Scientific classification
- Kingdom: Animalia
- Phylum: Mollusca
- Class: Gastropoda
- Subclass: Caenogastropoda
- Order: Littorinimorpha
- Family: Tateidae
- Genus: Opacuincola
- Species: O. eduardstraussi
- Binomial name: Opacuincola eduardstraussi Martin Haase, 2008
- Synonyms: Hydrobiidae sp. 13 (M.174115);

= Opacuincola eduardstraussi =

- Genus: Opacuincola
- Species: eduardstraussi
- Authority: Martin Haase, 2008
- Conservation status: NC
- Synonyms: Hydrobiidae sp. 13 (M.174115)

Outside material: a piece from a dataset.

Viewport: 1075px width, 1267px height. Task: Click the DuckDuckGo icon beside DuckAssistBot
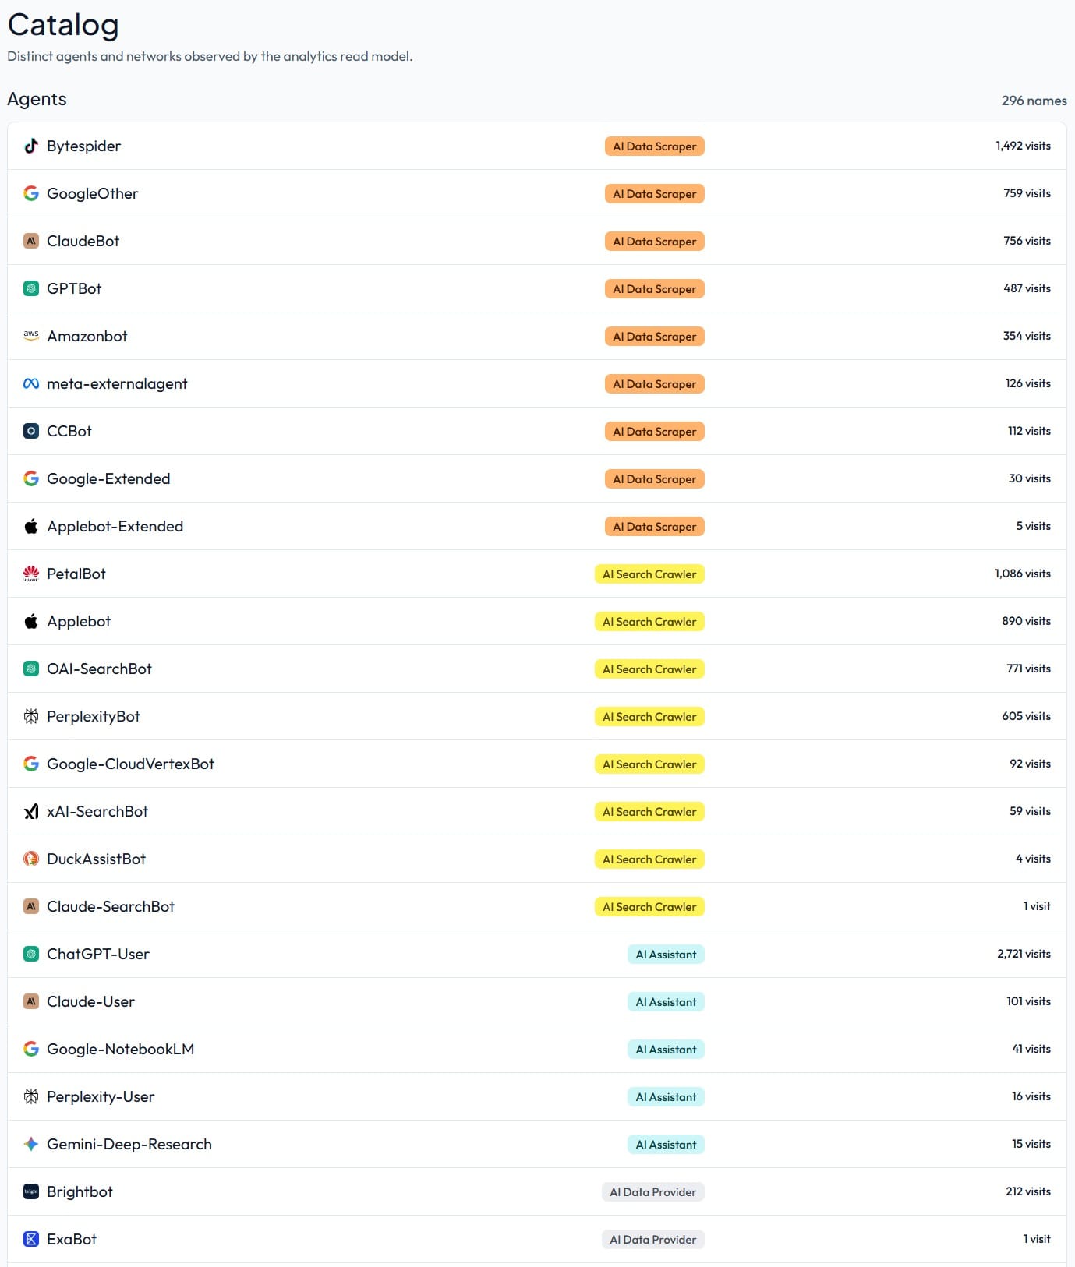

Species of mollusc endemic to New Zealand

Opacuincola eduardstraussi is a critically endangered species of fresh water snail native to New Zealand.

== Habitat ==
This snail has been found in only one location in a stream in Twinforks Cave, Paturau in the Tasman District of New Zealand. The population trend of this snail is unknown at present but it is regarded as potentially threatened by land clearance, water pollution and damage by cattle.

== Conservation status ==
In 2013 the Department of Conservation classified Opacuincola eduardstraussi as Nationally Critical under the New Zealand Threat Classification System. The species was judged as meeting the criteria for Nationally Critical threat status as a result of it occupying a total area of less than 1 hectare. It is found only in one location and is also classified as Data Poor under the threat classification system.